Q.: So what's bottom line?

CROWLEY: This year is going to look a lot like last year. Overall, community banks will be profitable but not terribly profitable. Their margins will be under pressure. It will continue to be the case that new problem credits will surface.

Meanwhile, your chargeoffs last year were in the neighborhood of 150 basis points. It's hard to see any improvements in that area this year.

Q: There have been 23 community bank failures in California since 1993 began. Are there any indications that regulatory pressure has eased on troubled institutions?

CROWLEY: That's the one other factor besides interest rates that worries us. We have a feeling that the regulatory agencies are stepping up the pressure on institutions that are at the tipping point.
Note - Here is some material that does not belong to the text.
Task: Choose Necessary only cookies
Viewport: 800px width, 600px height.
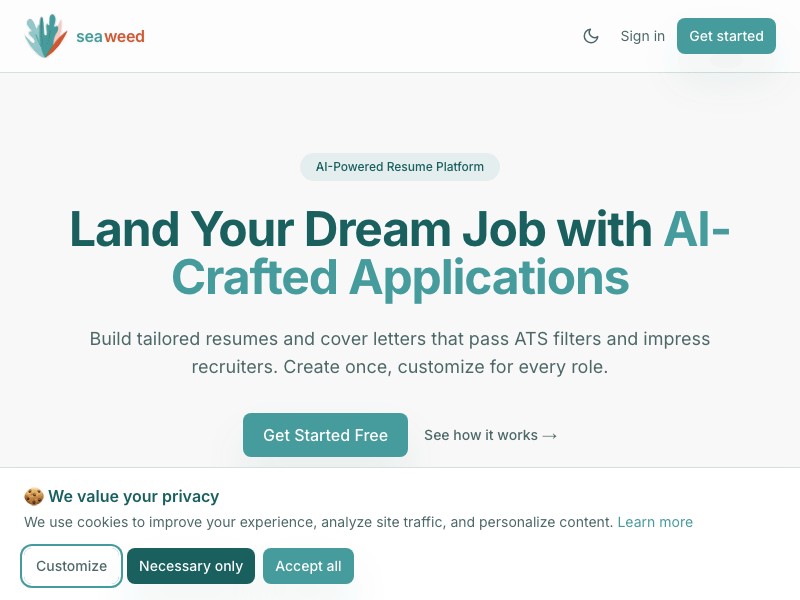Action: [191, 566]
By and large, [the regulators] feel like it's rime to clean up the issues facing troubled banks now rather than later.

We don't have any concrete evidence of that, but it's just what we're seeing and hearing from bankers: close encounters, if you will.

Q: How have independent banks structurally changed in response to the problems with the economy and the regulatory environment?

CROWLEY: The banks have done very well with personnel expenses, which traditionally have been very high here. But, with all the problem credits and regulatory issues they are facing, their non-personnel expenses have gone up pretty substantially. Those expenses may flatten out this year, but won't get much better until next year.

Q: Is the reduction in staff permanent?

CROWLEY: I would think so. Consolidation of large banks and pricing pressures by large banks in terms of their lending rates - essentially they are trying to buy business - means that smaller banks are going to have to realize some way to keep those expenses they can control under control.

Q: How will they do that?

CROWLEY: Strategic combinations, mergers between two $250 million banks creating a $500 million bank, will be the preferred method of keeping those expenses down.

Q: How many banks will be left when things get back to normal?

CROWLEY: If you figure that it will take another two years until things get back to more normal for California, I can see 15% per year reduction in franchises. The independents that we track closely number around 365. After it's all said and done, I expect that number to be in the high 200s.

Donald Crowley's Prognosis for Community Banks in California

Earnings:

No real improvement this year from dismal 0.15% performance in 1993.

Regulators:

Regulatory agencies continue to be hard on marginal banks, though there are fewer of them.

Expenses:

Permanent reductions in personnel from cutbacks and mergers, Nonpersonnel expenses, especially problem asset expenses, will remain high through yearend.

Community Bank Universe:

The number of independent banks will shrink about 15% a year for next two years. dwindling from 365 to about 250.